AWS Neuron is seeking a Software Development Engineer II to join their Machine Learning Applications team, focusing on distributed training solutions. This role is part of Annapurna Labs, acquired by AWS in 2015, which serves as the infrastructure provider for AWS. The position involves working on AWS Neuron, the complete software stack for AWS Inferentia and Trainium cloud-scale machine learning accelerators.
The role focuses on developing and optimizing distributed training support for large-scale ML models, including GPT-2, GPT-3, stable diffusion, and Vision Transformers. You'll work closely with chip architects, compiler engineers, and runtime engineers to create and tune distributed training solutions for Trn1 systems. Experience with Python and distributed training libraries like FSDP and Deepspeed is essential.
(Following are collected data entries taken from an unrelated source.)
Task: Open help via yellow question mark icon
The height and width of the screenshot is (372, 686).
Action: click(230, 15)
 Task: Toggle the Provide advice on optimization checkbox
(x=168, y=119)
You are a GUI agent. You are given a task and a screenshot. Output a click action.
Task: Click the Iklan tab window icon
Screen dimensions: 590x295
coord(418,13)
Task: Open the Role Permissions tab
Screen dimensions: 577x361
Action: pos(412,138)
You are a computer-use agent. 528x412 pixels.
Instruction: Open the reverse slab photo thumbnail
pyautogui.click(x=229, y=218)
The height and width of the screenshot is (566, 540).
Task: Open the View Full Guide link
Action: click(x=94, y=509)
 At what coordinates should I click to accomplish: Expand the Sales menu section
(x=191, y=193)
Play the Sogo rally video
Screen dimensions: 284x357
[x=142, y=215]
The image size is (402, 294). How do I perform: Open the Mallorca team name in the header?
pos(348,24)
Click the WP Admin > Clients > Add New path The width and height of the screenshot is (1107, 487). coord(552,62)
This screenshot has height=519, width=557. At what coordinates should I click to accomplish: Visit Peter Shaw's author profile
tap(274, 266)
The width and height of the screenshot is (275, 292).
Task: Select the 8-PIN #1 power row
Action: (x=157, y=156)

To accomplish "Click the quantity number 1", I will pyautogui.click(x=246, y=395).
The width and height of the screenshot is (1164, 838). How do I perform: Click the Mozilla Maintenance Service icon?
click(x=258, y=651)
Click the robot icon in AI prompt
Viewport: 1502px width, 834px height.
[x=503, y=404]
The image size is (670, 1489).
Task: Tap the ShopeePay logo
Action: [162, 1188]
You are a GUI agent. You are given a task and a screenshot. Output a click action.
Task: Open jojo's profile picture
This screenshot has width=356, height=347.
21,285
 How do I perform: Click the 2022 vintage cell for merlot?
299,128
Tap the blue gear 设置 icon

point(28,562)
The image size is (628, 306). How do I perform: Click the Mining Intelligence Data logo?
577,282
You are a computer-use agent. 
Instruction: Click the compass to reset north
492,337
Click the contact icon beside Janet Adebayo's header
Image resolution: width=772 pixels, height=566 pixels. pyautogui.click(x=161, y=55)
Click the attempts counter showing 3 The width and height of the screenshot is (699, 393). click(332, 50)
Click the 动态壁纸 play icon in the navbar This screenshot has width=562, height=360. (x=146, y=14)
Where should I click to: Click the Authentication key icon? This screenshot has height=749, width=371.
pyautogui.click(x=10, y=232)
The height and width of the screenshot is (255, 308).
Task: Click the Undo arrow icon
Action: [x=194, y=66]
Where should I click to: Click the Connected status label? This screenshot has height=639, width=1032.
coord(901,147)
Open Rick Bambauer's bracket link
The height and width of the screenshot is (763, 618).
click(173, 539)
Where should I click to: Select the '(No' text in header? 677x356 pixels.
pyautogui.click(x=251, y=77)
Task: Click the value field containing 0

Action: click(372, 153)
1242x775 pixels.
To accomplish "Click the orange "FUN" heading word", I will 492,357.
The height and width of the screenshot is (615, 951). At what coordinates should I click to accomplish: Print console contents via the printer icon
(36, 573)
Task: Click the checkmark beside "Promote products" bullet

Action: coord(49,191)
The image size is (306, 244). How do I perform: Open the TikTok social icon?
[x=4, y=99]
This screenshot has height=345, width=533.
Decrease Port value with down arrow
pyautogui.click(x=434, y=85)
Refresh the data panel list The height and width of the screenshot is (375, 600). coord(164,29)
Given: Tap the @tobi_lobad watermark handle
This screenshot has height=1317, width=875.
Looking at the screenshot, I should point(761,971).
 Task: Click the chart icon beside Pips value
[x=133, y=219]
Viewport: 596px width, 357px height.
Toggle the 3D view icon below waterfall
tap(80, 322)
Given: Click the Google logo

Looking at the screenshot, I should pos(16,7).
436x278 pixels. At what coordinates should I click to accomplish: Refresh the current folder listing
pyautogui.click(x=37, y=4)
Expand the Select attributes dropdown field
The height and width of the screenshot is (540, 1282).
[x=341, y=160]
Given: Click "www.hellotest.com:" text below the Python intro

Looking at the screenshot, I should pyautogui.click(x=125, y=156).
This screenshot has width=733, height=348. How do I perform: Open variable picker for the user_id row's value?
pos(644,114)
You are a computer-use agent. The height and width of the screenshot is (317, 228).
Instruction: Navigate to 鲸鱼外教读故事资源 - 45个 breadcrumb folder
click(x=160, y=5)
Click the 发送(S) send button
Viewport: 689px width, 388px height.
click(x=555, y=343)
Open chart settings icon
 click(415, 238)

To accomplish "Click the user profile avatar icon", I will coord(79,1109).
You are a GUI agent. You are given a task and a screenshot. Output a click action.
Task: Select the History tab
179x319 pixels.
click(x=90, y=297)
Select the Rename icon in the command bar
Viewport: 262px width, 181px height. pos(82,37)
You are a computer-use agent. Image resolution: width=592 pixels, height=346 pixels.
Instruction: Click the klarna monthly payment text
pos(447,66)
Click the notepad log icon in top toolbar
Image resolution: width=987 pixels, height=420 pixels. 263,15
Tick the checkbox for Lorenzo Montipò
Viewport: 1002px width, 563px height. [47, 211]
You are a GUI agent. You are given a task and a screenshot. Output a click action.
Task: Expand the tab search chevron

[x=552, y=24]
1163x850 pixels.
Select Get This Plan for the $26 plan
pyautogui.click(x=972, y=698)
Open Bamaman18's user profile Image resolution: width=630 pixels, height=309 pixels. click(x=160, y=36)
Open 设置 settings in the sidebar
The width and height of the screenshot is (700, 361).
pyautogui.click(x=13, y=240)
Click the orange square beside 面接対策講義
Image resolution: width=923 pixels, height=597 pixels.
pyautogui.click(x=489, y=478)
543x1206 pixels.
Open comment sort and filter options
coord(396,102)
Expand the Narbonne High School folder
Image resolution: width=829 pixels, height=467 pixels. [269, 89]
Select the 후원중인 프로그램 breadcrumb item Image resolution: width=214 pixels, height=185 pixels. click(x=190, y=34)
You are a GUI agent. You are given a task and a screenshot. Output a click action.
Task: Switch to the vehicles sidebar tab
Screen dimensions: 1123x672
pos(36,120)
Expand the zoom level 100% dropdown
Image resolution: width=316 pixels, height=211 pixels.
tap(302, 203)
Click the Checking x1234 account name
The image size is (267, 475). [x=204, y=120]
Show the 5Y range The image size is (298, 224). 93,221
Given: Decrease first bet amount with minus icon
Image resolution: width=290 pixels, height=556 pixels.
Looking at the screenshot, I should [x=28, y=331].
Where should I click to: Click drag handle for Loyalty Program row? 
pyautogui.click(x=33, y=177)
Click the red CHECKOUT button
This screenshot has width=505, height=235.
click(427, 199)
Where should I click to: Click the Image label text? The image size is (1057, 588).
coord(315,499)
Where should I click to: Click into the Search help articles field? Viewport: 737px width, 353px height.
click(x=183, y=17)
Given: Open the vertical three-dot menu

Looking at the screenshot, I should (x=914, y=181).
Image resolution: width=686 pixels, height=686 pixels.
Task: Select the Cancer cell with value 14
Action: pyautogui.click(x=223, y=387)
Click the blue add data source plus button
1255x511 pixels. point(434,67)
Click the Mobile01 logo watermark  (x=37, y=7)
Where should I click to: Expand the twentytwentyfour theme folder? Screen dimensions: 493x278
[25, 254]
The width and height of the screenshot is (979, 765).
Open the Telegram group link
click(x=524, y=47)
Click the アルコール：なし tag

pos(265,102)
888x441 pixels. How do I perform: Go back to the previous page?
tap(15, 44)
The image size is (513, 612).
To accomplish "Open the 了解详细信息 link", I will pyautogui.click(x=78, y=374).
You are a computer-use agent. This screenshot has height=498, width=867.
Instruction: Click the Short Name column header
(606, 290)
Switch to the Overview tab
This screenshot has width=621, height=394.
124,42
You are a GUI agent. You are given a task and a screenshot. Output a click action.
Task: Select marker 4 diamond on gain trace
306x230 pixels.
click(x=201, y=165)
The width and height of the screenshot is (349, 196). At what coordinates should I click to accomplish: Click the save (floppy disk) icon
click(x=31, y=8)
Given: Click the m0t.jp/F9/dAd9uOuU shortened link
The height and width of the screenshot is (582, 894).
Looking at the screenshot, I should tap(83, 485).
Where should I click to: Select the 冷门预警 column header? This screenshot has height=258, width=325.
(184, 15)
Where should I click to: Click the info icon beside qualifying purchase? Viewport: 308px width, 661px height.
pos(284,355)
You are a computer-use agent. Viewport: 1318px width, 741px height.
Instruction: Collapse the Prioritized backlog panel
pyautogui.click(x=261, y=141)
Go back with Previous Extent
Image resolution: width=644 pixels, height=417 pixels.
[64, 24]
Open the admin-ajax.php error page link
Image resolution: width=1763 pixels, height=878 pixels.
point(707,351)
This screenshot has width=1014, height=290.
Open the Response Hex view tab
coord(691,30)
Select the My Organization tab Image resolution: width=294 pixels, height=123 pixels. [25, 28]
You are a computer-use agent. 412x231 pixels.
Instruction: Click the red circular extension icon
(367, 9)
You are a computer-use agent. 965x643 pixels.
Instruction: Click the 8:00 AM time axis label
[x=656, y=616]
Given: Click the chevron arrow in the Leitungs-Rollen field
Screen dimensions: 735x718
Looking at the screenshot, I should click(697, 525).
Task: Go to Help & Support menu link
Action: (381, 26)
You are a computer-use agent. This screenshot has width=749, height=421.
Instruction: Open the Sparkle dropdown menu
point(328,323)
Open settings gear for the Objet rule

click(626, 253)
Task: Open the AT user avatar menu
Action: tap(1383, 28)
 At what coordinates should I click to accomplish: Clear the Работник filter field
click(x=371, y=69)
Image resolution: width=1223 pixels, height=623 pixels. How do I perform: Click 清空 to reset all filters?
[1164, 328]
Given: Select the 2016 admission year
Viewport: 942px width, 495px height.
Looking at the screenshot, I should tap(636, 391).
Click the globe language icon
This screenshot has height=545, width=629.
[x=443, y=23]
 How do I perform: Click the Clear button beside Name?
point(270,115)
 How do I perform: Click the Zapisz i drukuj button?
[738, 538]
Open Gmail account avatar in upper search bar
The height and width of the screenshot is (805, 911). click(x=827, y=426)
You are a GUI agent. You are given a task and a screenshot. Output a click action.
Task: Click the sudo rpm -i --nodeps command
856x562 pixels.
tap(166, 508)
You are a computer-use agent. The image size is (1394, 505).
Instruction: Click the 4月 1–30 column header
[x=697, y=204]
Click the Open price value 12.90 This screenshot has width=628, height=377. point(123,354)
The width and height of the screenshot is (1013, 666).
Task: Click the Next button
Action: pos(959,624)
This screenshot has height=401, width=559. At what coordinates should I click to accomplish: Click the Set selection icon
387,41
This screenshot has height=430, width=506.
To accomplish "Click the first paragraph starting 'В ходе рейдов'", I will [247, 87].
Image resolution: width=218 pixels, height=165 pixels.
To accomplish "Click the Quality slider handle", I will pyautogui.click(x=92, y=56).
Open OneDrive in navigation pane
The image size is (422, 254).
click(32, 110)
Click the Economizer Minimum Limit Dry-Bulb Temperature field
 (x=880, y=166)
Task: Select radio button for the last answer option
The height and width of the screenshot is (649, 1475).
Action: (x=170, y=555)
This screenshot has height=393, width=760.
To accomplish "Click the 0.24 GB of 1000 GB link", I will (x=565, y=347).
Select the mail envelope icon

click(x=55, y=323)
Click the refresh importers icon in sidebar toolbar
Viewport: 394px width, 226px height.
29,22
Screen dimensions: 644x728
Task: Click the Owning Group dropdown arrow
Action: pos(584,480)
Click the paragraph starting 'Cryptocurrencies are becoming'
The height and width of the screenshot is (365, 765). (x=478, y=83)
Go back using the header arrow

The team emphasizes work-life balance and inclusive culture, with strong support for new members through mentorship and knowledge sharing. AWS offers comprehensive benefits and opportunities for career growth. The position involves working with cutting-edge ML infrastructure and contributing to systems that impact millions of users worldwide.
Key responsibilities include implementing distributed training support in major frameworks, optimizing performance for AWS silicon, and collaborating across teams to deliver high-performance ML solutions. The role requires both strong software development skills and deep ML knowledge, making it ideal for candidates with experience in both areas.
The position offers competitive compensation based on location and experience, along with equity opportunities and comprehensive benefits. AWS maintains a strong commitment to diversity and inclusion, reflected in their leadership principles and workplace culture.